The author tells us that time only stops from the perspective of an external observer. For an internal observer, something different happens:

"In these coordinates there's no singularity at the Schwarzschild radius. Instead, it constitutes an event horizon: a one-way barrier whose outside can influence its inside, but not the other way round."

Once we cross the event horizon, it's impossible to escape. So we can never know what it's like to cross the event horizon:

"In this case we can't send a probe into a black hole and bring it out again, or even receive radio signals from it (which travel at the speed of light and also can't escape), so there's no way to find out what the reality is."

At this point, Stewart describes the solution to the field equations for a spinning black hole -- which makes sense, since most objects in space spin:

"It shows that, instead of a single spherical event horizon, there are two critical surfaces at which physical properties change dramatically."

Here the author includes his first image of the chapter -- it includes the event horizon (sphere) and ergosphere (ellipsoid) for a spinning black hole. The ergosphere surrounds the event horizon -- it's where particles can actually gain energy from the black hole.
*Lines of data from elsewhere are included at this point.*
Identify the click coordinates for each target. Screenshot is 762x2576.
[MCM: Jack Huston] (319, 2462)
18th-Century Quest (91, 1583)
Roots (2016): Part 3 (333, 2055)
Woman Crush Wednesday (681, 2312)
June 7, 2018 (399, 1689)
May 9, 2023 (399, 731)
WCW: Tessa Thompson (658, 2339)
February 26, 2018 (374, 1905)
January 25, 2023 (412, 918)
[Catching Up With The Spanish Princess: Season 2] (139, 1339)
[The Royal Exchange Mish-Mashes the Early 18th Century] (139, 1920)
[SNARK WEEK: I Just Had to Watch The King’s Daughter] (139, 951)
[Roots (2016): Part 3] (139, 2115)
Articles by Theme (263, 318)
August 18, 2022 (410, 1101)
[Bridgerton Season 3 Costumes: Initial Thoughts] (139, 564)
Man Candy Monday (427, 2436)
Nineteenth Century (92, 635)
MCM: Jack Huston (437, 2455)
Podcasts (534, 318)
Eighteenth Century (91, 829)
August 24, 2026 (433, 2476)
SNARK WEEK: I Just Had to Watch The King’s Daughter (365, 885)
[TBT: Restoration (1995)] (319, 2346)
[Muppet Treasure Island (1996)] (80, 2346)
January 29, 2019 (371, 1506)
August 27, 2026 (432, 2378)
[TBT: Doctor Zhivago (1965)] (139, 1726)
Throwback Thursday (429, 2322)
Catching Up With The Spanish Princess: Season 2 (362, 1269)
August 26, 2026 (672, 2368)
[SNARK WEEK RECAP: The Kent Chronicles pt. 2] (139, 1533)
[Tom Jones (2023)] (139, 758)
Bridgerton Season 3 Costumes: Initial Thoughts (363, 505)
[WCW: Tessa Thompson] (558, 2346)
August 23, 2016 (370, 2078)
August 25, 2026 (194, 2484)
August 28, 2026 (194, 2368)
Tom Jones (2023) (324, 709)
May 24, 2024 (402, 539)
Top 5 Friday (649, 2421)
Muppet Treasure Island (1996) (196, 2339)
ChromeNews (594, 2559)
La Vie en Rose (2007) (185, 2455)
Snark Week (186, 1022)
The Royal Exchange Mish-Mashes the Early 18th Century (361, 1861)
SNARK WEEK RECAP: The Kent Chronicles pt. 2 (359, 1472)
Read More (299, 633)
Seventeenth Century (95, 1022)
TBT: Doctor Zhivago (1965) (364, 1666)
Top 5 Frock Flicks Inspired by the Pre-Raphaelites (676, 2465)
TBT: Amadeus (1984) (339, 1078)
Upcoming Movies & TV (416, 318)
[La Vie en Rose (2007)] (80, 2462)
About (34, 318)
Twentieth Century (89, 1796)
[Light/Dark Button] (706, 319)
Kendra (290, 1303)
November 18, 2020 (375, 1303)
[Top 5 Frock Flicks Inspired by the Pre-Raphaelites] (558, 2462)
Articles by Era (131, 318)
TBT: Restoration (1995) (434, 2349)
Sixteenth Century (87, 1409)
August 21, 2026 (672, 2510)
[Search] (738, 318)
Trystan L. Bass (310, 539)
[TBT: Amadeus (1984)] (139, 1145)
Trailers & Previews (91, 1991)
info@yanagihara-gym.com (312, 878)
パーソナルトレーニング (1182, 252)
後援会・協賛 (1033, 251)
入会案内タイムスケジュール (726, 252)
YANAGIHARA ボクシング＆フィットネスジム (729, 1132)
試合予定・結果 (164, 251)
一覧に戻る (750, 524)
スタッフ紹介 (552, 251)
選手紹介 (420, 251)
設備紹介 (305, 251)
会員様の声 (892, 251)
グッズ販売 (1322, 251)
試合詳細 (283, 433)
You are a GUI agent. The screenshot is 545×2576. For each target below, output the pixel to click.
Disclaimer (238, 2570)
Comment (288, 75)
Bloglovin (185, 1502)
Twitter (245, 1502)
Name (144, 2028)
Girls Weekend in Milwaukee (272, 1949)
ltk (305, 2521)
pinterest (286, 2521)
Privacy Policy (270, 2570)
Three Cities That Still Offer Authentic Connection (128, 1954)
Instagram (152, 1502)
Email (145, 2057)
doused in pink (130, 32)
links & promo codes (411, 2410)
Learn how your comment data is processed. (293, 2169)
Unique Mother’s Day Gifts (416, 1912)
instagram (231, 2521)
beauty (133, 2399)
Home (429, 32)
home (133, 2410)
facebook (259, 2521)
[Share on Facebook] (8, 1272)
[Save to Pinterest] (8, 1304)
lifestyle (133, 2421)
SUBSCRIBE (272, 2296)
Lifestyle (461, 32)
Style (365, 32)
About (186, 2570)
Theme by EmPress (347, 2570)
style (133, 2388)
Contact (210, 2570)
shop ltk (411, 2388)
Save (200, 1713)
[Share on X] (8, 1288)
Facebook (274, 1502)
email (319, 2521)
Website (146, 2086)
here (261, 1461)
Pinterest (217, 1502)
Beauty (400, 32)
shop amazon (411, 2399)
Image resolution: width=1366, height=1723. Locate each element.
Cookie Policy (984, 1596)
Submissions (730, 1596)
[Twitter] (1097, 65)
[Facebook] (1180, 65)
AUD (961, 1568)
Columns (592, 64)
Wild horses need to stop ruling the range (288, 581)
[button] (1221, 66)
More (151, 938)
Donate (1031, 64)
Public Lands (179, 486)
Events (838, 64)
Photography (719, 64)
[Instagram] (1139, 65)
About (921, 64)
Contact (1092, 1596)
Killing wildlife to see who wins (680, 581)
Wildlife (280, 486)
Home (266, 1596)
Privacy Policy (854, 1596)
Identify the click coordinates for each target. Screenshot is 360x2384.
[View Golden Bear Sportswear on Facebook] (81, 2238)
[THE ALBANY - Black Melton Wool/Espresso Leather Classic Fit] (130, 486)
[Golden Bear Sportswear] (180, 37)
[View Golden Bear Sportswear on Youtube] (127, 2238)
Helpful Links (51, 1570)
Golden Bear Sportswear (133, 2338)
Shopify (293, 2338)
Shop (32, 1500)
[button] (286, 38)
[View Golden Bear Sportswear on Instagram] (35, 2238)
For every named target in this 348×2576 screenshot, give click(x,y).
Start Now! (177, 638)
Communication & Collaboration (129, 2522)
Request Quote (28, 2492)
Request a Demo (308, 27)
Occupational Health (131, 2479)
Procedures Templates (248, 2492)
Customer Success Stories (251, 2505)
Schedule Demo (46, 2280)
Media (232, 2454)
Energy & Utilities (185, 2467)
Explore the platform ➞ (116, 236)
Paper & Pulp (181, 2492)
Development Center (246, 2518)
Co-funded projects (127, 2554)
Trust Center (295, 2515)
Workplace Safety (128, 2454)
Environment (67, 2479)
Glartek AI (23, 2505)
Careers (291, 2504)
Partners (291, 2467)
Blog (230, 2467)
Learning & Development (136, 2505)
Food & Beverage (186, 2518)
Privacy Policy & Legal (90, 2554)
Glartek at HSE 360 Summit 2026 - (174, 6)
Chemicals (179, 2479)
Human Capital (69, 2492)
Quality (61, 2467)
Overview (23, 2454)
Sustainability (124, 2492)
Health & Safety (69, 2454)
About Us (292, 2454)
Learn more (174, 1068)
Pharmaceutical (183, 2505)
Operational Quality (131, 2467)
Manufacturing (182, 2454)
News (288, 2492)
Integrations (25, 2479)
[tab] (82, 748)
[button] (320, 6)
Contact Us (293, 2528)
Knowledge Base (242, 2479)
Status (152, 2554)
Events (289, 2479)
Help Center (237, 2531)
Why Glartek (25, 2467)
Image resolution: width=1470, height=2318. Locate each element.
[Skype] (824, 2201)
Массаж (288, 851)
"I'll use a simplified image with only one dimension of space plus the usual one of time, but this can be extended to the physically realistic case with three dimensions of space."

And now Stewart includes his second image of the chapter -- Hermann Minkowkski's representation of relativistic spacetime. The present is at the vertex of a double-cone -- one cone representing the past and the other the future. Worldlines show the motion of particles -- these paths stay inside the light cone, from the past cone through the present vertex to the future cone.

Let me quote the author's next few sentences, as these are highly relevant on this Geometry blog:

"In Euclid's geometry, the natural transformations are rigid motions, and these preserve distances between points. The analogues in special relativity are Lorentz transformations, and these preserve a quantity called the interval."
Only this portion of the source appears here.